Carol Midgley
Attend a special evening hosted by Mike Atherton

For a few disheartening hours yesterday The Big Lunch seemed destined to go down in history as The Big Drench.
The Eden Project’s utopian, nationwide plan to get people out of their houses and on to the streets to share an al fresco meal with their neighbours appeared to be a triumph of optimism over experience as a grey drizzle fell assiduously on to a long line of empty trestle tables at The Big Lunch’s biggest gig in Toxteth, Liverpool, and a lively wind whipped up from the River Mersey.
Fortunately people here are made of sturdy stuff and they finally ventured out in their droves, albeit under a flotilla of umbrellas. As the sun finally broke through the slate clouds Princes Boulevard, 28 years ago the scene of the Toxteth riots, became host to a vast food and music street party and what one man termed poetically as a “neighbourly caress”. Twenty years ago this street represented the unofficial dividing line between the white and ethnic communities here. Yesterday, with this area now housing more than 57 different nationalities, it was its meeting point.
It was a scene repeated across the country from Regent’s Park, in London to Roundhay Park in Leeds and Glasgow’s Kelvingrove Park, where people sat down at tables and ate together in a gesture of cordiality with the help of food — the great socialiser.

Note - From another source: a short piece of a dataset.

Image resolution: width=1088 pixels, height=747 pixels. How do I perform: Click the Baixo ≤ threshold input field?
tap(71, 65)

The idea of Eden Project founder Tim Smit and Paul Twivy to promote “human warming”, it constituted the first big wave of British street parties since the 2002 Golden Jubilee.

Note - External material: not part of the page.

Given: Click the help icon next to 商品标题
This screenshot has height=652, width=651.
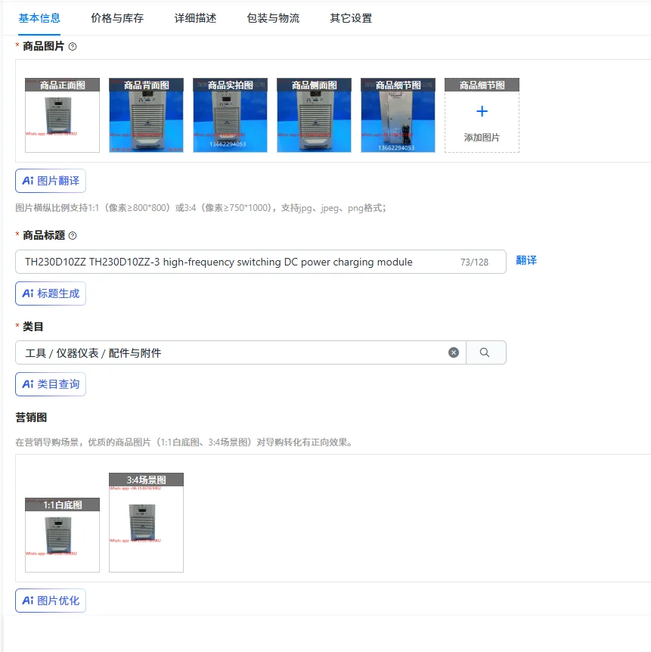Looking at the screenshot, I should 73,235.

Perhaps due to the British reserve and the fact that we rarely speak to our neighbours let alone eat with them, people in Toxteth were slow at first to join the tables and chairs decorated with ribbons and piñatas. “Can anyone sit down here?” a man with two young children asked tentatively, “or are they reserved?”
Some people brought picnics, others shared Tupperware boxes of food, others bought dishes to the tables from the array of vans selling cuisine from around the world. Gerry and Barbara Smith and their daughter Gill were at the tables eating blackbean stew and vegetable curry. They were so impressed by the general philosophy of The Big Lunch and the people they had spoken to that they said they hoped to see it recreated in their home town of Ormskirk next year.
One man said he had bumped into an old schoolfriend he hasn’t seen for 20 years. “It turns out he’s only been living a few streets away from me”, he said. Joanne Harvey, with her young sons Joseph and James, said: “I honestly think this is a brilliant idea. There are so many different communities around here but how often do they all get together?”
The event, organised here by Arts in Regeneration (AiR), did have some hitches. One of the organisers who was due to bring in some of the home-grown food, had to pull out after being diagnosed with swine flu. But visitors seemed more interested in the generosity of spirit on offer than the actual food.
Denise Finch, director of AiR, said: “It’s about bringing the community together and bringing out the best in people.”
Bill Oshinibosi, another of the organisers, added: “This is about getting people to lean across the table and shake hands. It is about going home knowing your neighbour’s first name.”
Mr Smit said: “The greatest things in life are simple and great memories are usually made of things we do ourselves. So, all we want is for people to get out on their street, raise a glass and share a bite with their neighbours — that’s The Big Lunch.”